Si è tenuta stamane presso la sala mammografia dell’ Unità operativa di radiologia dell’ ASST di Crema, l’inaugurazione della dotazione tecnologica di biopsia stereotassica, che ha un innovativo sistema di centratura. L’evento si inserisce nell’ambito della terza edizione del convegno “ Da Artemide ad Afrodite: Dee sempre. Il percorso di cura della paziente con tumore alla mammella al tempo della Breast Unit” (centri multidisciplinari di senologia ndr), che ha portato in sala Polenghi numerosi relatori i quali hanno affrontato diversi aspetti della patologia mammaria.
Macchinario all’avanguardia. Nel piccolo spazio dove è stata installata la nuova strumentazione, presenti diversi medici ed a descrivere la nuova attrezzatura sono stati il primario di radiologia Gianpaolo Benelli, il radiologo Mauro Padrenostro ed il responsabile del Centro di senologia Filiberto Fayer. In un quarto d’ora circa si esegue l’esame con la centratura che viene fatta al computer, con il vantaggio di riuscire ad arrivare direttamente al punto della lesione. Il nuovo sistema di centratura, importante investimento dell’Asst cremasca, permette alle pazienti di non doversi spostare in altre sedi per questo tipo di esame. “La donna ha tutto qui e può essere seguita bene” hanno evidenziato i medici e la nuova dotazione ha ricordato la dottoressa Loreta Pergola, direttrice di anatomia patologica, rappresenta un ulteriore servizio alla donna.

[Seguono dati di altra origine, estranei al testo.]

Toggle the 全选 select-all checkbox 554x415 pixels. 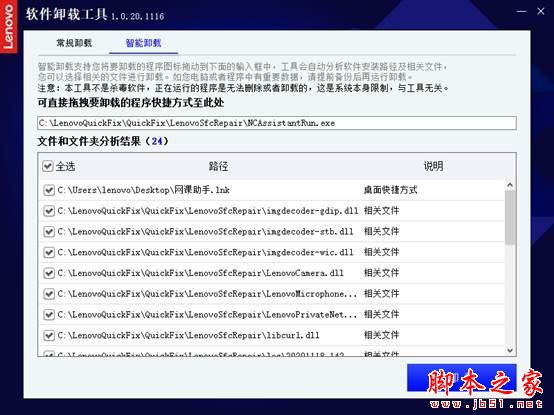(48, 166)
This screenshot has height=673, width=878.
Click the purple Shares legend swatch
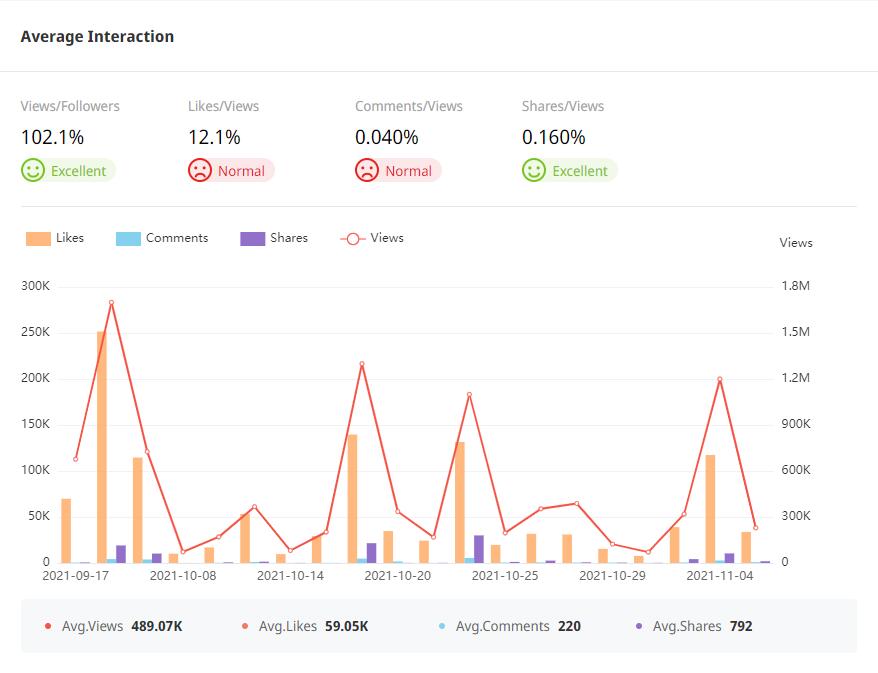pos(252,239)
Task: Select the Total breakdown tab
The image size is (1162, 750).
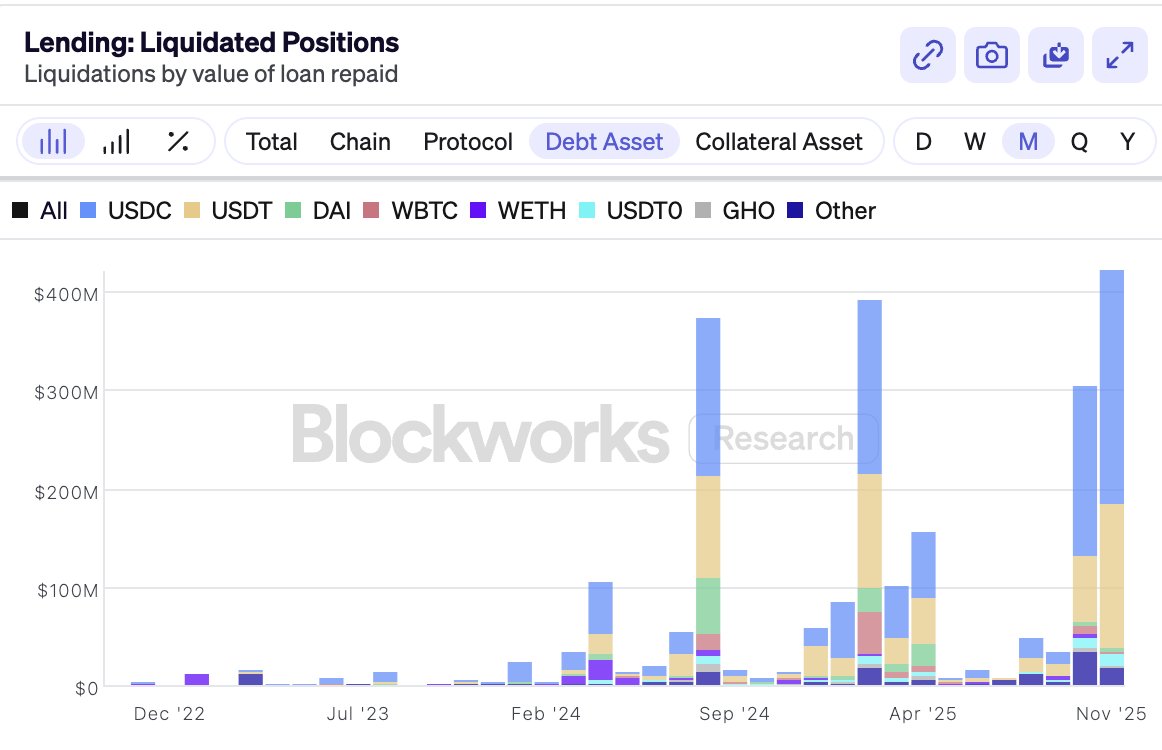Action: pos(272,142)
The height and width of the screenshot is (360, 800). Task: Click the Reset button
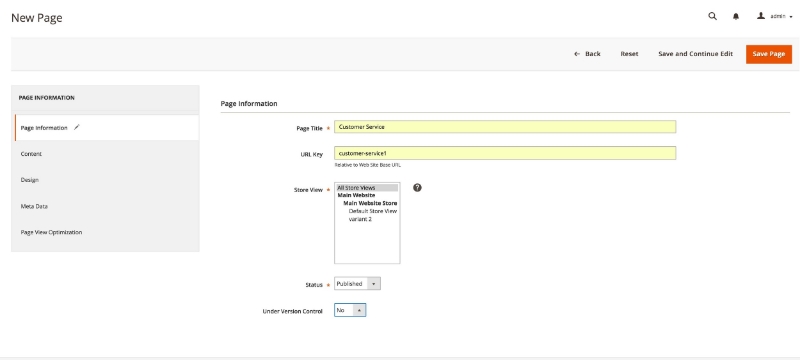click(629, 54)
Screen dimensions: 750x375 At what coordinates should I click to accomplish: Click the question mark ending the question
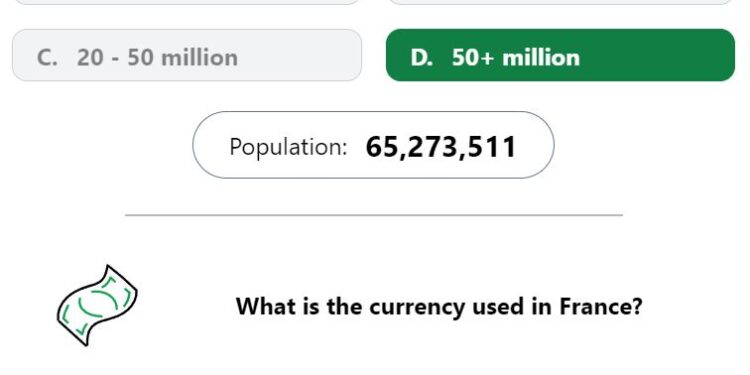(x=636, y=306)
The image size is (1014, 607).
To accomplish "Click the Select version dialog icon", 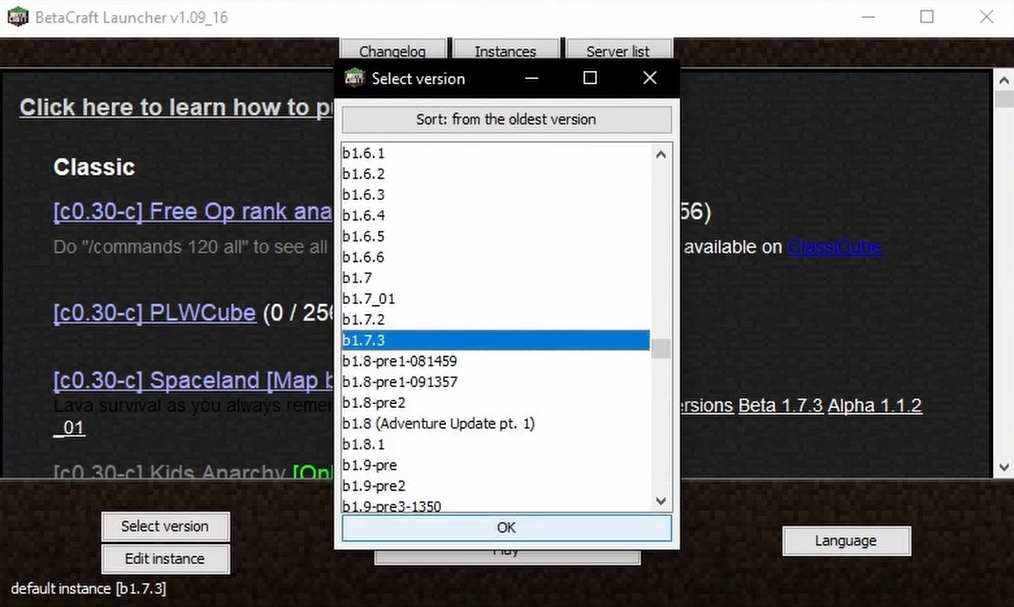I will (x=354, y=78).
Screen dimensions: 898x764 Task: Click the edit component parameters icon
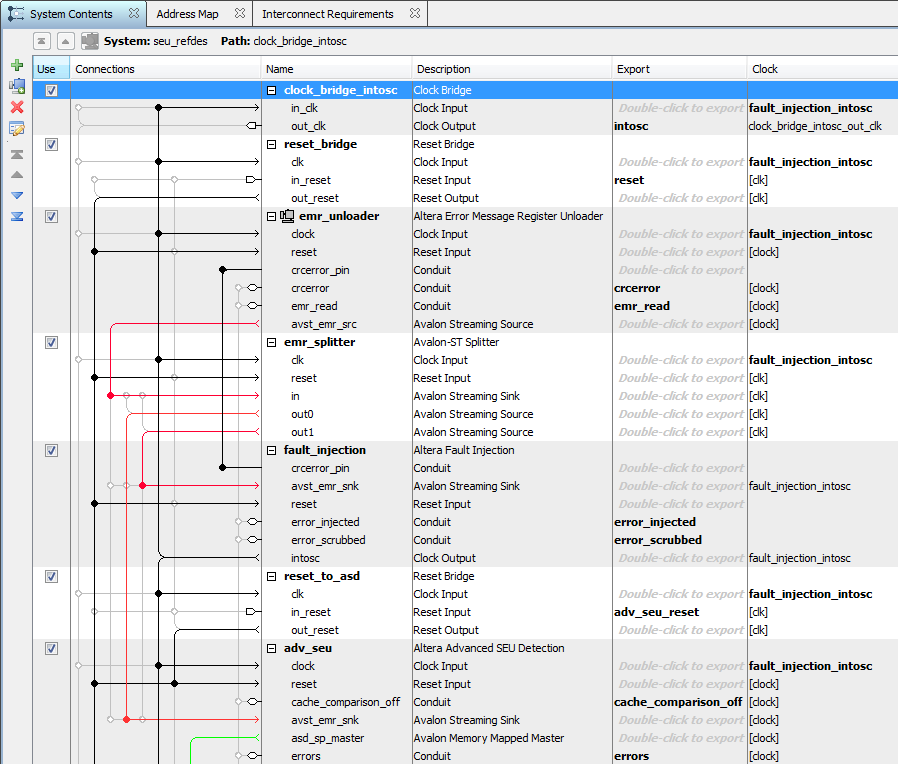[x=16, y=129]
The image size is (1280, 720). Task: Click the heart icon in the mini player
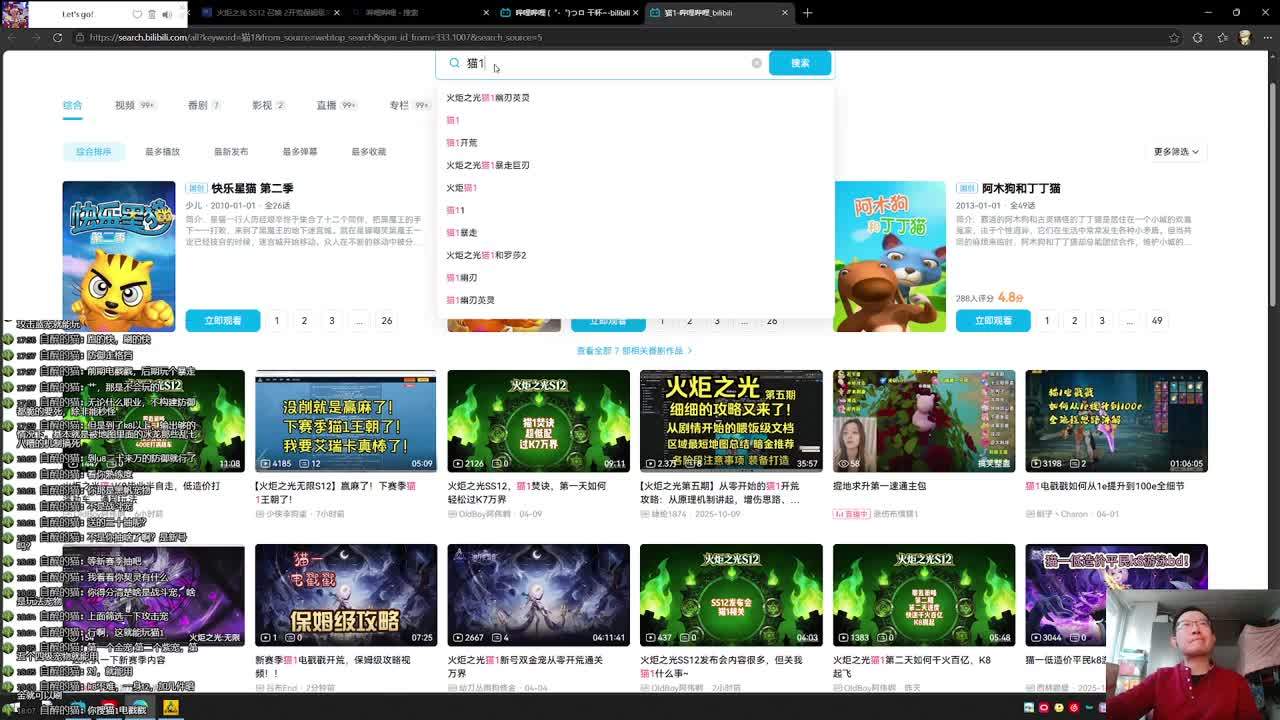click(137, 14)
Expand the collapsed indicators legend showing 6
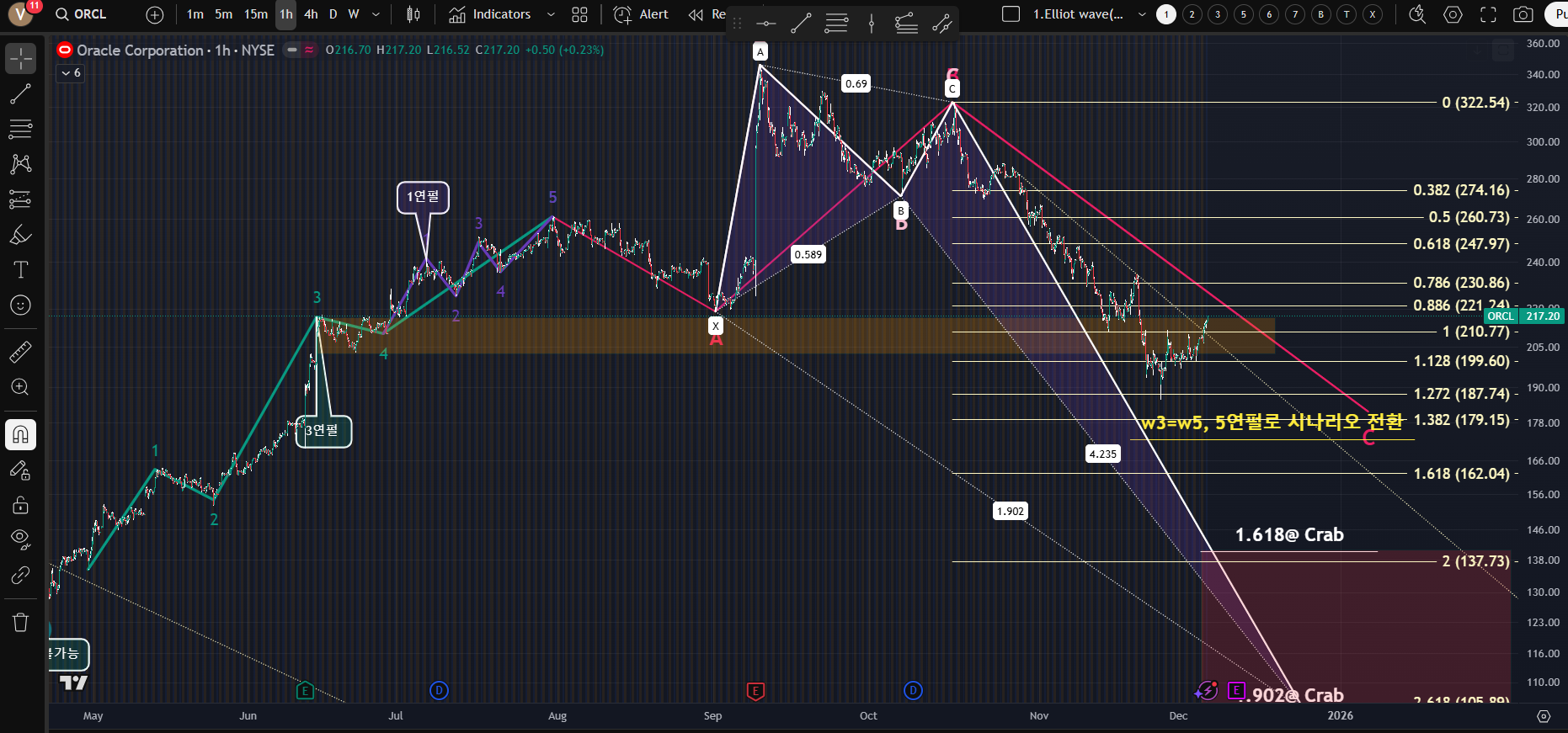Screen dimensions: 1568x733 [x=70, y=73]
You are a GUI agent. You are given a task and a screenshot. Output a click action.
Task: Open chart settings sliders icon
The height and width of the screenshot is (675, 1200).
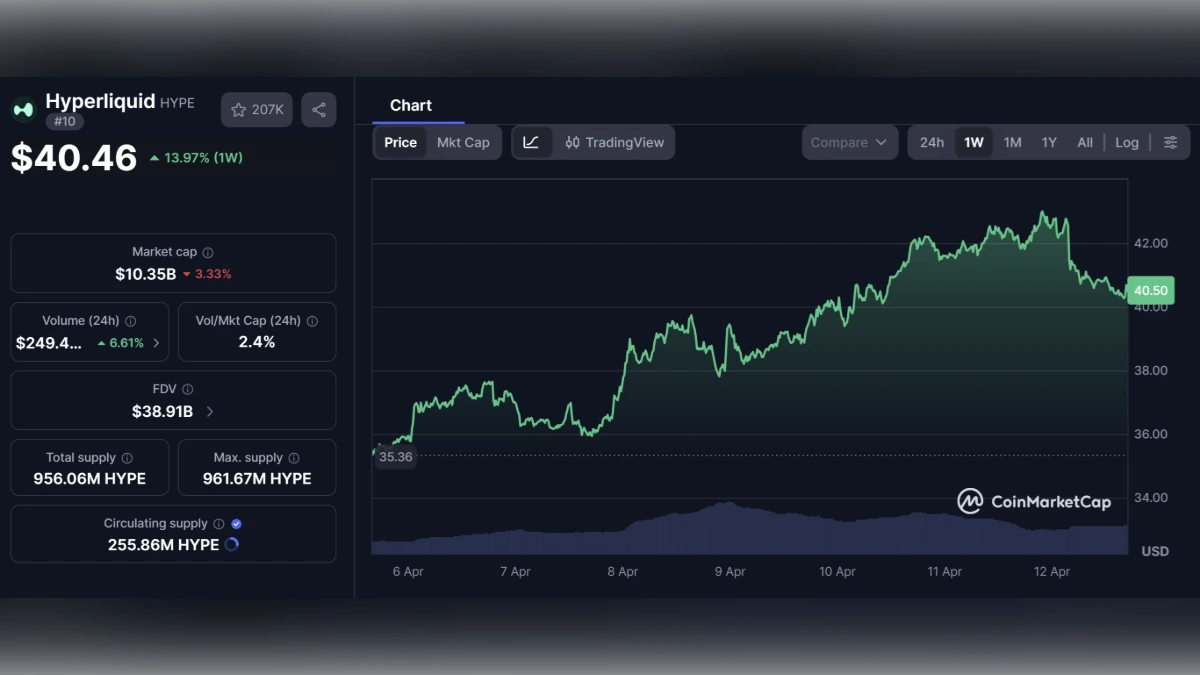click(x=1170, y=142)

La donazione del Rotaract. Oggi è stata anche l’occasione per ufficializzare la donazione alla senologia di una poltrona ad uso medicale in ambito mammografico, da parte dei giovani del Rotaract Terre Cremasche, alla presenza del presidente Federico Dossena e di Giulia Percivaldi che negli anni del suo mandato ha seguito l’iter della donazione. La nuova attrezzatura e la poltrona che permette di eseguire l’esame anche distesi, vanno ad integrare il resto delle attrezzature della senologia ha detto il direttore sanitario Roberto Sfogliarini, completando un lavoro di gruppo che coinvolge tutti gli operatori della struttura sanitaria e le associazioni. Tutti – ha concluso Sfogliarini – contribuiscono alla diagnosi, al trattamento ed alla gestione della patologia oncologica.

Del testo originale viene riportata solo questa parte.